For the final project, students analyze a data-based research question of their choosing, subject to the instructor's approval. The data should comprise several variables amenable to statistical analyses via modeling. Students can bring in their own research data sets, or they can ask the instructor for assistance with identifying appropriate data. Students present their results in a class at the end of the semester. Detailed instructions will be made available later.

Late Submission Policy

  • You will lose 50% of the total points on each homework if you submit within the first 24 hours after it is due, and 100% of the total points if you submit later than that.
  • You will lose 40% of the total points on each lab if you submit within the first 24 hours after it is due, and 100% of the total points if you submit later than that.

Academic integrity:

Duke University is a community dedicated to scholarship, leadership, and service and to the principles of honesty, fairness, respect, and accountability. Citizens of this community commit to reflect upon and uphold these principles in all academic and nonacademic endeavors, and to protect and promote a culture of integrity.

Remember the Duke Community Standard that you have agreed to abide by:

To uphold the Duke Community Standard:

  • I will not lie, cheat, or steal in my academic endeavors;
  • I will conduct myself honorably in all my endeavors; and
  • I will act if the Standard is compromised.

Cheating on exams or plagiarism on homework assignments, lying about an illness or absence and other forms of academic dishonesty are a breach of trust with classmates and faculty, violate the Duke Community Standard, and will not be tolerated. Such incidences will result in a 0 grade for all parties involved. Additionally, there may be penalties to your final class grade along with being reported to the Office of Student Conduct.

Please review the Academic Dishonesty policies here.

Diversity & Inclusiveness:

In line with the MIDS culture, this course is designed so that students from all backgrounds and perspectives all feel welcome both in and out of class. Please feel free to talk to me (in person or via email) if you do not feel well-served by any aspect of this class, or if some aspect of class is not welcoming or accessible to you.

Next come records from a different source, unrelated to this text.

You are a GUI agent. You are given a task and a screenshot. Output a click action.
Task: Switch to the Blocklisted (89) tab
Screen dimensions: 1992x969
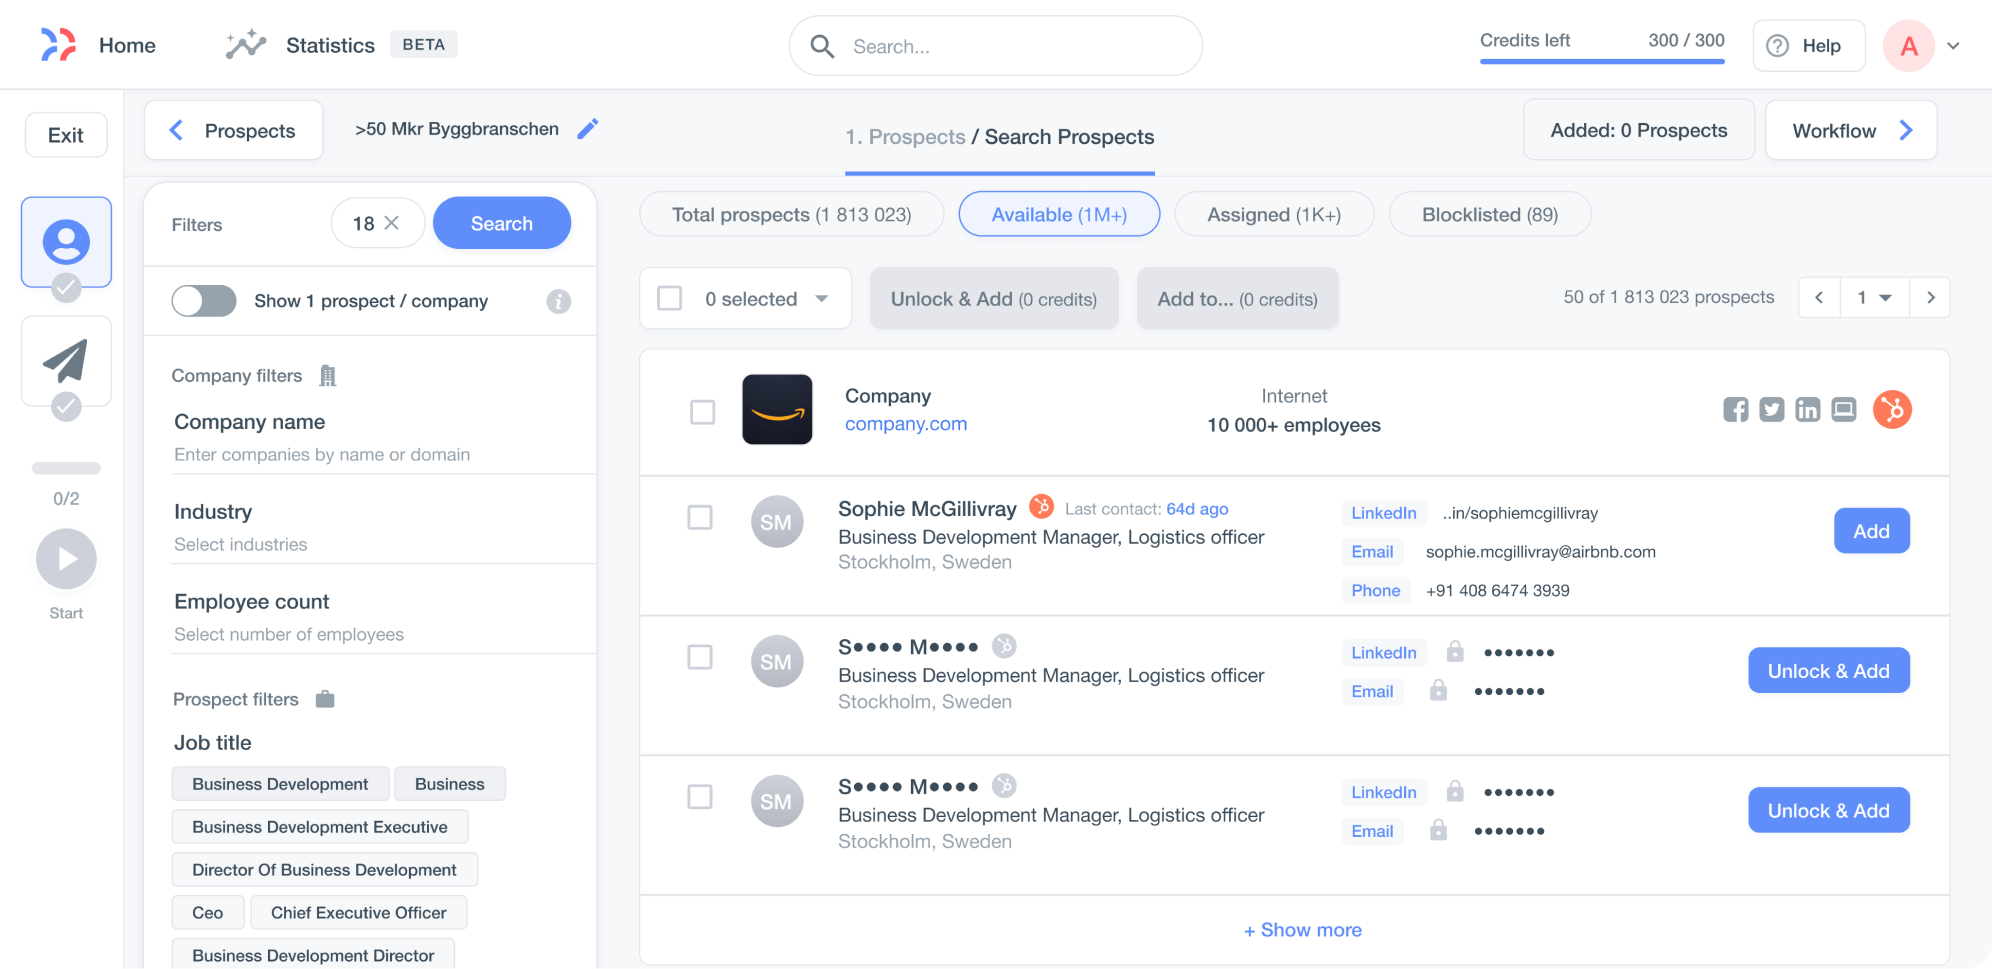(x=1489, y=214)
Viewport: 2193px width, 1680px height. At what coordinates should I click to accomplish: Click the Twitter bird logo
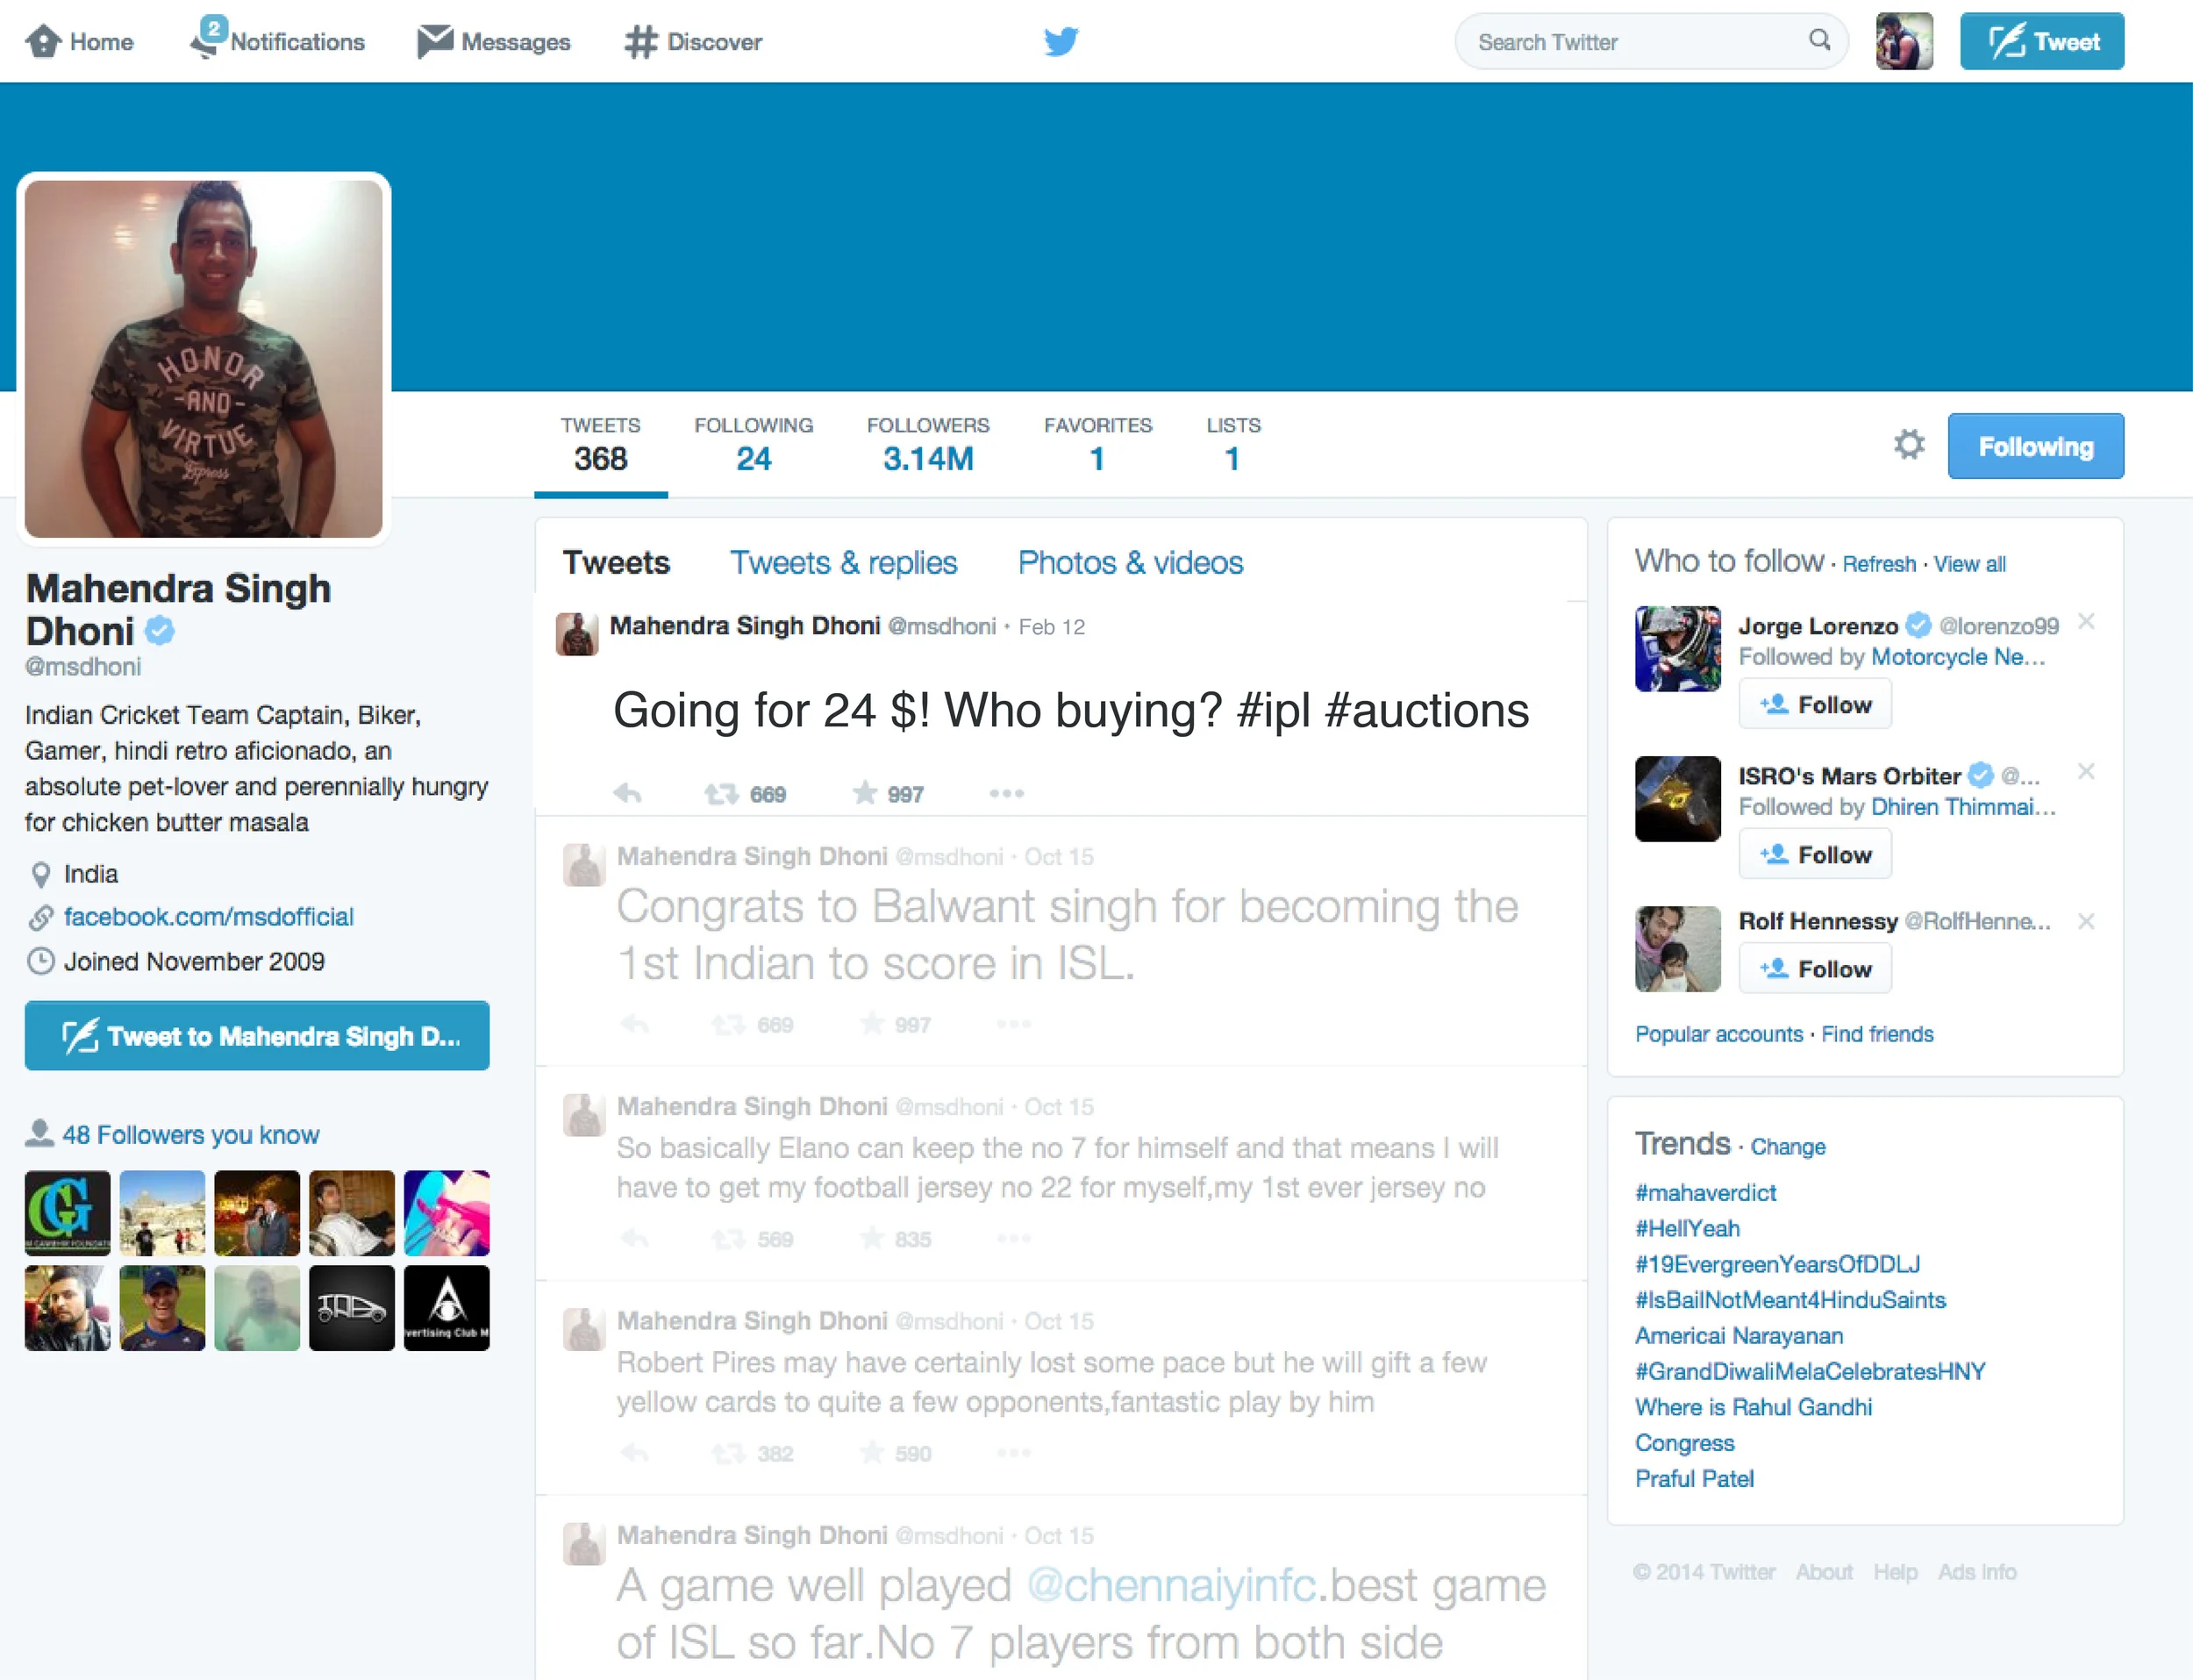coord(1061,41)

My goal is for you to succeed in this course, therefore, please let me know immediately if you feel you are struggling with any part of the course more than you know how to manage. Doing so will not affect your grades, but it will allow me to provide the resources to help you succeed in the course.

Disability Statement

Students with disabilities who believe that they may need accommodations in the class are encouraged to contact the Student Disabilities Access Office at 919-668-1267 or disabilities@aas.duke.edu as soon as possible to better ensure that such accommodations are implemented in a timely fashion.

Other Information

It can be a lot more pleasant oftentimes to get in-person answers and help. Make use of the teaching team's office hours, we're here to help! Do not hesitate to come to my office during office hours or by appointment to discuss a homework problem or any aspect of the course. Questions related to course assignments and honesty policy should be directed to me. When the teaching team has announcements for you we will send an email to your Duke email address. Please make sure to check your email daily.

Professionalism

Please refrain from texting or using your computer for anything other than coursework during class.